# start of MATERIAL FOR THIS EXERCISE

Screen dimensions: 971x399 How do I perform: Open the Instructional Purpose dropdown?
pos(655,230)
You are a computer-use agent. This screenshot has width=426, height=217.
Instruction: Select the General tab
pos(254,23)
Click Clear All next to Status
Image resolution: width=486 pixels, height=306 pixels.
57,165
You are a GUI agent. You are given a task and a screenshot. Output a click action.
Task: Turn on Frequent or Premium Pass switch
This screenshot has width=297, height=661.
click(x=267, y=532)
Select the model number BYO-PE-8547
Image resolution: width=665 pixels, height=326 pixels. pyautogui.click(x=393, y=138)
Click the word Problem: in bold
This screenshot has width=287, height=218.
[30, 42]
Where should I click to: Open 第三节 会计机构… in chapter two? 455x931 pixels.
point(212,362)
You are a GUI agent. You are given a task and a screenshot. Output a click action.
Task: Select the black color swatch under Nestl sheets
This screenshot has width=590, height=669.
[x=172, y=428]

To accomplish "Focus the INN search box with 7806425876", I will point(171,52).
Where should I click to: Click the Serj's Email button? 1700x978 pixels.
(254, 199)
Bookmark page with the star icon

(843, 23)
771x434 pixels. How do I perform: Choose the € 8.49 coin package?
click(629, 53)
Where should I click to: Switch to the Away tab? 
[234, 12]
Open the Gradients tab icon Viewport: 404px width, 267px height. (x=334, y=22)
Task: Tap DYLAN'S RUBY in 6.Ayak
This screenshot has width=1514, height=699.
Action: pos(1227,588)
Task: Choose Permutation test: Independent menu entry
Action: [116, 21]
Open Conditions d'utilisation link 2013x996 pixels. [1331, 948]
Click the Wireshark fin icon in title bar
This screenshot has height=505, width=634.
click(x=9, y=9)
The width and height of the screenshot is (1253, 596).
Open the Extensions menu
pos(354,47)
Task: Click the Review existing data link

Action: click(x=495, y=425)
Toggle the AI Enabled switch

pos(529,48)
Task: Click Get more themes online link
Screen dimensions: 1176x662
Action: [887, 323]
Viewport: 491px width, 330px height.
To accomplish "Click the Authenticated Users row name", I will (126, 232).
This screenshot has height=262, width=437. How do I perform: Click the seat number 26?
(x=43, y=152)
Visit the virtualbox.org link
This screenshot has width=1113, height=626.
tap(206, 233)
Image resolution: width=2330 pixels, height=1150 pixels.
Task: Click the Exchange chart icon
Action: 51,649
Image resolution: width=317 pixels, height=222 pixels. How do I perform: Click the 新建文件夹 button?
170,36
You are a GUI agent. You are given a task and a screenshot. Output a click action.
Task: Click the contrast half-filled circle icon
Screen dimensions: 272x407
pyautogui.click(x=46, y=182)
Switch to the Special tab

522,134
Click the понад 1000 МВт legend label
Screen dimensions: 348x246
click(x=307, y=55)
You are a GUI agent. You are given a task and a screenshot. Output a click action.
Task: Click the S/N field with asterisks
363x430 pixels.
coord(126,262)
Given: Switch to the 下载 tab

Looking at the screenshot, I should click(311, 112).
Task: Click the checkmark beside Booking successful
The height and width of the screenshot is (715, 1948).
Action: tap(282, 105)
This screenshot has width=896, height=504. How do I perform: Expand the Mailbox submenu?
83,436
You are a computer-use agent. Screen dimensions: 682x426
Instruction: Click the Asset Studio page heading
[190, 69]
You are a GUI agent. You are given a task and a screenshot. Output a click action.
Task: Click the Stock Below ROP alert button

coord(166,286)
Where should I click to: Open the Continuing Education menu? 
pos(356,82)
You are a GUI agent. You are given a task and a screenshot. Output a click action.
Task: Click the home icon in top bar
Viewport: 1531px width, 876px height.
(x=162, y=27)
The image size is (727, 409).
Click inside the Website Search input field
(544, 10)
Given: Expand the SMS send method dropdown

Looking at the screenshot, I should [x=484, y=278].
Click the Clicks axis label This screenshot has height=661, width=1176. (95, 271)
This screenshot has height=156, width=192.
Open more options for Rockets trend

# end of MATERIAL FOR THIS EXERCISE

WHAT THE TASK REQUIRES ->
Copy the records between the lines containing "Task: Click the Review existing data link" and "will (126, 232).", inclusive, reproducing each line exactly.

WRITTEN ANSWER ->
Task: Click the Review existing data link

Action: click(x=495, y=425)
Toggle the AI Enabled switch

pos(529,48)
Task: Click Get more themes online link
Screen dimensions: 1176x662
Action: [887, 323]
Viewport: 491px width, 330px height.
To accomplish "Click the Authenticated Users row name", I will (126, 232).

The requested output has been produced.